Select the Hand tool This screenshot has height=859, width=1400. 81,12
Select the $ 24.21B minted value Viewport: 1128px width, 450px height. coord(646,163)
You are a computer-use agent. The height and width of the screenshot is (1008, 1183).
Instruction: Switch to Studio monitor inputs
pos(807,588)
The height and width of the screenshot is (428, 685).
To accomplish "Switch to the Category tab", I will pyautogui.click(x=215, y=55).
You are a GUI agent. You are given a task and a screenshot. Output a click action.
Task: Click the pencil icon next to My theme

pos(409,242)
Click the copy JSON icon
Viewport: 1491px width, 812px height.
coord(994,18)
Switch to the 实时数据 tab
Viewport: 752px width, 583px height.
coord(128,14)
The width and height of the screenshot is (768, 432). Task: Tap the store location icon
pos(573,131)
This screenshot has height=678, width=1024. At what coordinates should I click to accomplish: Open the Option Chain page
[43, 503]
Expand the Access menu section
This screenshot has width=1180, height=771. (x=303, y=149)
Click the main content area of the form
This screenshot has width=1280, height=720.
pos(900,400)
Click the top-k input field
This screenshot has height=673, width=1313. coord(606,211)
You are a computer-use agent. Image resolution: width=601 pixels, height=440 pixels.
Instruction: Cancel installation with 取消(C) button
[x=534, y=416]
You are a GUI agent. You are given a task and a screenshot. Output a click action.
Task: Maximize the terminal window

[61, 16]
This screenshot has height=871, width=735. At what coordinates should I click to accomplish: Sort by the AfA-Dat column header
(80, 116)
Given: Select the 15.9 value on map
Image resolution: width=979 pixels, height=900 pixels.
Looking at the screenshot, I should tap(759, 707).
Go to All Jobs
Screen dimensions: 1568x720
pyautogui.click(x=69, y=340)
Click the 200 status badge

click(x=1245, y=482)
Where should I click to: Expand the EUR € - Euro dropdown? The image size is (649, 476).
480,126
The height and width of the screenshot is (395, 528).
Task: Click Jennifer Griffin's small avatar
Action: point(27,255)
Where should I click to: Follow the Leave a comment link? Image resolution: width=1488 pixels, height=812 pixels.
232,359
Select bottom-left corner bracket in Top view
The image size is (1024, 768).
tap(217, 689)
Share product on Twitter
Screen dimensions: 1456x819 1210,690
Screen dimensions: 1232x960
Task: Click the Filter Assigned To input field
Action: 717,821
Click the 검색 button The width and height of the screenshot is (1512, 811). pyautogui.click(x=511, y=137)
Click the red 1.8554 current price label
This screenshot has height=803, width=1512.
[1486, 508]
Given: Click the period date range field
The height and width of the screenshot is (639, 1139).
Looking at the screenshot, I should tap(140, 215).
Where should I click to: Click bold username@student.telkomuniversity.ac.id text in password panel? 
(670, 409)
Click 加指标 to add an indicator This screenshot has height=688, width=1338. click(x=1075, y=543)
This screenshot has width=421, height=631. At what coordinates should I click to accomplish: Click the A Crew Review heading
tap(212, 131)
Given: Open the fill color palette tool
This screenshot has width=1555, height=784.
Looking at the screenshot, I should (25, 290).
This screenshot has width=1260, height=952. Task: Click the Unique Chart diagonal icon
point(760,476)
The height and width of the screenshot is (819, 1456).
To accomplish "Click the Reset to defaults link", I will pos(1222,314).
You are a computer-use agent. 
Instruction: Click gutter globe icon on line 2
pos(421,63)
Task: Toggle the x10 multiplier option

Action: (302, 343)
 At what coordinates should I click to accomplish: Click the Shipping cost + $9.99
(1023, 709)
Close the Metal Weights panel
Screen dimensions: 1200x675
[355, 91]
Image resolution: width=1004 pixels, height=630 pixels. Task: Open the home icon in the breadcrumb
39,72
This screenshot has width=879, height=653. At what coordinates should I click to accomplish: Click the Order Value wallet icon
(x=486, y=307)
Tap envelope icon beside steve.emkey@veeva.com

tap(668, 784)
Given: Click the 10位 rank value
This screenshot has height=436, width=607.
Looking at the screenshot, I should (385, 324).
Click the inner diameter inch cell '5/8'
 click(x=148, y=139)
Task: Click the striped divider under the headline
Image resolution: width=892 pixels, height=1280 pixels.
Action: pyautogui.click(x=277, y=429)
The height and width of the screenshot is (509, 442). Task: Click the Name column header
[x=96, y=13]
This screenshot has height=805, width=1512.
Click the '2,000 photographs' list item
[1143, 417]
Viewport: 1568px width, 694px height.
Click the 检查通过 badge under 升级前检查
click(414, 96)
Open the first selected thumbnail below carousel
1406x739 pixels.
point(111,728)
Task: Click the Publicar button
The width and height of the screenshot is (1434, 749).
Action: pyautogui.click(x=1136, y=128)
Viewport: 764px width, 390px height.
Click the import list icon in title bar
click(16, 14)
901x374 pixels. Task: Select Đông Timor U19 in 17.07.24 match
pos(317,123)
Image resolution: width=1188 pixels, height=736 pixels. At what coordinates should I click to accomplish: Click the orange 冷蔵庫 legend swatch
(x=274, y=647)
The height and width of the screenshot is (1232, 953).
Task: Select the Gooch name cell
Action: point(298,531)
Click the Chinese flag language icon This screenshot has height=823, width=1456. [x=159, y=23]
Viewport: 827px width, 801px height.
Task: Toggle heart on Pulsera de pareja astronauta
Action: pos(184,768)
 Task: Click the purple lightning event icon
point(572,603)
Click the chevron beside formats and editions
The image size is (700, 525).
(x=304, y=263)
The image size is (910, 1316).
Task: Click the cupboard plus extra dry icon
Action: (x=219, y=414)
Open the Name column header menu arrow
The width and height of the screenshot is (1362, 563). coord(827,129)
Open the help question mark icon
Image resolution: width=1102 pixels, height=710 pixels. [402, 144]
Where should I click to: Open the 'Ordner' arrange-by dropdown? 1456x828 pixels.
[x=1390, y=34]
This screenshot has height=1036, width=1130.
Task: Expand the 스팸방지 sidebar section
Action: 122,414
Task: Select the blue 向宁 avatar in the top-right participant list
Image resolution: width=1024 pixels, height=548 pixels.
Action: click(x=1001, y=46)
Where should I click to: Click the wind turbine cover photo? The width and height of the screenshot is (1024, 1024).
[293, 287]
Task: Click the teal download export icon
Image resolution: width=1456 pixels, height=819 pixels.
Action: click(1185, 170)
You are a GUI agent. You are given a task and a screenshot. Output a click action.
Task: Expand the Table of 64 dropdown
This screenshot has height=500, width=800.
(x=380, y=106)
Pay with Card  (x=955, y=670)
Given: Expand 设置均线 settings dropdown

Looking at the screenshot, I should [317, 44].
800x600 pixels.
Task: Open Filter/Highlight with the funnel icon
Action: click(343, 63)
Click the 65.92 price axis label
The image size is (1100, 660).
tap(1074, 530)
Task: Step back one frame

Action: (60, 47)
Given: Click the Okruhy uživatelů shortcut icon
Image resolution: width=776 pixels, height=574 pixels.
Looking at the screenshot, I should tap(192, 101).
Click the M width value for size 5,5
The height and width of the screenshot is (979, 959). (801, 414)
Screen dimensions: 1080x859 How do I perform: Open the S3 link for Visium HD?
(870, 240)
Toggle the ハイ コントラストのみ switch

◇ ◇ ◇

_STATED EXERCISE_: Put each line of the rows above into a numbered list, and leave out the blank lines.

_RESULT OF THIS TASK_:
1. Select the Hand tool This screenshot has height=859, width=1400. 81,12
2. Select the $ 24.21B minted value Viewport: 1128px width, 450px height. coord(646,163)
3. You are a computer-use agent. The height and width of the screenshot is (1008, 1183).
4. Instruction: Switch to Studio monitor inputs
5. pos(807,588)
6. The height and width of the screenshot is (428, 685).
7. To accomplish "Switch to the Category tab", I will pyautogui.click(x=215, y=55).
8. You are a GUI agent. You are given a task and a screenshot. Output a click action.
9. Task: Click the pencil icon next to My theme
10. pos(409,242)
11. Click the copy JSON icon
12. Viewport: 1491px width, 812px height.
13. coord(994,18)
14. Switch to the 实时数据 tab
15. Viewport: 752px width, 583px height.
16. coord(128,14)
17. The width and height of the screenshot is (768, 432). Task: Tap the store location icon
18. pos(573,131)
19. This screenshot has height=678, width=1024. At what coordinates should I click to accomplish: Open the Option Chain page
20. [43, 503]
21. Expand the Access menu section
22. This screenshot has width=1180, height=771. (x=303, y=149)
23. Click the main content area of the form
24. This screenshot has width=1280, height=720.
25. pos(900,400)
26. Click the top-k input field
27. This screenshot has height=673, width=1313. coord(606,211)
28. You are a computer-use agent. Image resolution: width=601 pixels, height=440 pixels.
29. Instruction: Cancel installation with 取消(C) button
30. [x=534, y=416]
31. You are a GUI agent. You are given a task and a screenshot. Output a click action.
32. Task: Maximize the terminal window
33. [61, 16]
34. This screenshot has height=871, width=735. At what coordinates should I click to accomplish: Sort by the AfA-Dat column header
35. (80, 116)
36. Given: Select the 15.9 value on map
37. Image resolution: width=979 pixels, height=900 pixels.
38. Looking at the screenshot, I should tap(759, 707).
39. Go to All Jobs
40. Screen dimensions: 1568x720
41. pyautogui.click(x=69, y=340)
42. Click the 200 status badge
43. click(x=1245, y=482)
44. Where should I click to: Expand the EUR € - Euro dropdown? The image size is (649, 476).
45. 480,126
46. The height and width of the screenshot is (395, 528).
47. Task: Click Jennifer Griffin's small avatar
48. Action: point(27,255)
49. Where should I click to: Follow the Leave a comment link? Image resolution: width=1488 pixels, height=812 pixels.
50. 232,359
51. Select bottom-left corner bracket in Top view
52. The image size is (1024, 768).
53. tap(217, 689)
54. Share product on Twitter
55. Screen dimensions: 1456x819 1210,690
56. Screen dimensions: 1232x960
57. Task: Click the Filter Assigned To input field
58. Action: 717,821
59. Click the 검색 button The width and height of the screenshot is (1512, 811). pyautogui.click(x=511, y=137)
60. Click the red 1.8554 current price label
61. This screenshot has height=803, width=1512.
62. [1486, 508]
63. Given: Click the period date range field
64. The height and width of the screenshot is (639, 1139).
65. Looking at the screenshot, I should tap(140, 215).
66. Where should I click to: Click bold username@student.telkomuniversity.ac.id text in password panel? 
67. (670, 409)
68. Click 加指标 to add an indicator This screenshot has height=688, width=1338. click(x=1075, y=543)
69. This screenshot has width=421, height=631. At what coordinates should I click to accomplish: Click the A Crew Review heading
70. tap(212, 131)
71. Given: Open the fill color palette tool
72. This screenshot has width=1555, height=784.
73. Looking at the screenshot, I should (25, 290).
74. This screenshot has width=1260, height=952. Task: Click the Unique Chart diagonal icon
75. point(760,476)
76. The height and width of the screenshot is (819, 1456).
77. To accomplish "Click the Reset to defaults link", I will pos(1222,314).
78. You are a computer-use agent. 
79. Instruction: Click gutter globe icon on line 2
80. pos(421,63)
81. Task: Toggle the x10 multiplier option
82. Action: (302, 343)
83.  At what coordinates should I click to accomplish: Click the Shipping cost + $9.99
84. (1023, 709)
85. Close the Metal Weights panel
86. Screen dimensions: 1200x675
87. [355, 91]
88. Image resolution: width=1004 pixels, height=630 pixels. Task: Open the home icon in the breadcrumb
89. 39,72
90. This screenshot has width=879, height=653. At what coordinates should I click to accomplish: Click the Order Value wallet icon
91. (x=486, y=307)
92. Tap envelope icon beside steve.emkey@veeva.com
93. tap(668, 784)
94. Given: Click the 10位 rank value
95. This screenshot has height=436, width=607.
96. Looking at the screenshot, I should (385, 324).
97. Click the inner diameter inch cell '5/8'
98.  click(x=148, y=139)
99. Task: Click the striped divider under the headline
100. Image resolution: width=892 pixels, height=1280 pixels.
101. Action: pyautogui.click(x=277, y=429)
102. The height and width of the screenshot is (509, 442). Task: Click the Name column header
103. [x=96, y=13]
104. This screenshot has height=805, width=1512.
105. Click the '2,000 photographs' list item
106. [1143, 417]
107. Viewport: 1568px width, 694px height.
108. Click the 检查通过 badge under 升级前检查
109. click(414, 96)
110. Open the first selected thumbnail below carousel
111. 1406x739 pixels.
112. point(111,728)
113. Task: Click the Publicar button
114. The width and height of the screenshot is (1434, 749).
115. Action: pyautogui.click(x=1136, y=128)
116. Viewport: 764px width, 390px height.
117. Click the import list icon in title bar
118. click(16, 14)
119. 901x374 pixels. Task: Select Đông Timor U19 in 17.07.24 match
120. pos(317,123)
121. Image resolution: width=1188 pixels, height=736 pixels. At what coordinates should I click to accomplish: Click the orange 冷蔵庫 legend swatch
122. (x=274, y=647)
123. The height and width of the screenshot is (1232, 953).
124. Task: Select the Gooch name cell
125. Action: point(298,531)
126. Click the Chinese flag language icon This screenshot has height=823, width=1456. [x=159, y=23]
127. Viewport: 827px width, 801px height.
128. Task: Toggle heart on Pulsera de pareja astronauta
129. Action: pos(184,768)
130.  Task: Click the purple lightning event icon
131. point(572,603)
132. Click the chevron beside formats and editions
133. The image size is (700, 525).
134. (x=304, y=263)
135. The image size is (910, 1316).
136. Task: Click the cupboard plus extra dry icon
137. Action: (x=219, y=414)
138. Open the Name column header menu arrow
139. The width and height of the screenshot is (1362, 563). coord(827,129)
140. Open the help question mark icon
141. Image resolution: width=1102 pixels, height=710 pixels. [402, 144]
142. Where should I click to: Open the 'Ordner' arrange-by dropdown? 1456x828 pixels.
143. [x=1390, y=34]
144. This screenshot has height=1036, width=1130.
145. Task: Expand the 스팸방지 sidebar section
146. Action: 122,414
147. Task: Select the blue 向宁 avatar in the top-right participant list
148. Image resolution: width=1024 pixels, height=548 pixels.
149. Action: click(x=1001, y=46)
150. Where should I click to: Click the wind turbine cover photo? The width and height of the screenshot is (1024, 1024).
151. [293, 287]
152. Task: Click the teal download export icon
153. Image resolution: width=1456 pixels, height=819 pixels.
154. Action: click(1185, 170)
155. You are a GUI agent. You are given a task and a screenshot. Output a click action.
156. Task: Expand the Table of 64 dropdown
157. This screenshot has height=500, width=800.
158. (x=380, y=106)
159. Pay with Card  (x=955, y=670)
160. Given: Expand 设置均线 settings dropdown
161. Looking at the screenshot, I should [317, 44].
162. 800x600 pixels.
163. Task: Open Filter/Highlight with the funnel icon
164. Action: click(343, 63)
165. Click the 65.92 price axis label
166. The image size is (1100, 660).
167. tap(1074, 530)
168. Task: Step back one frame
169. Action: (60, 47)
170. Given: Click the Okruhy uživatelů shortcut icon
171. Image resolution: width=776 pixels, height=574 pixels.
172. Looking at the screenshot, I should tap(192, 101).
173. Click the M width value for size 5,5
174. The height and width of the screenshot is (979, 959). (801, 414)
175. Screen dimensions: 1080x859 How do I perform: Open the S3 link for Visium HD?
176. (870, 240)
177. Toggle the ハイ コントラストのみ switch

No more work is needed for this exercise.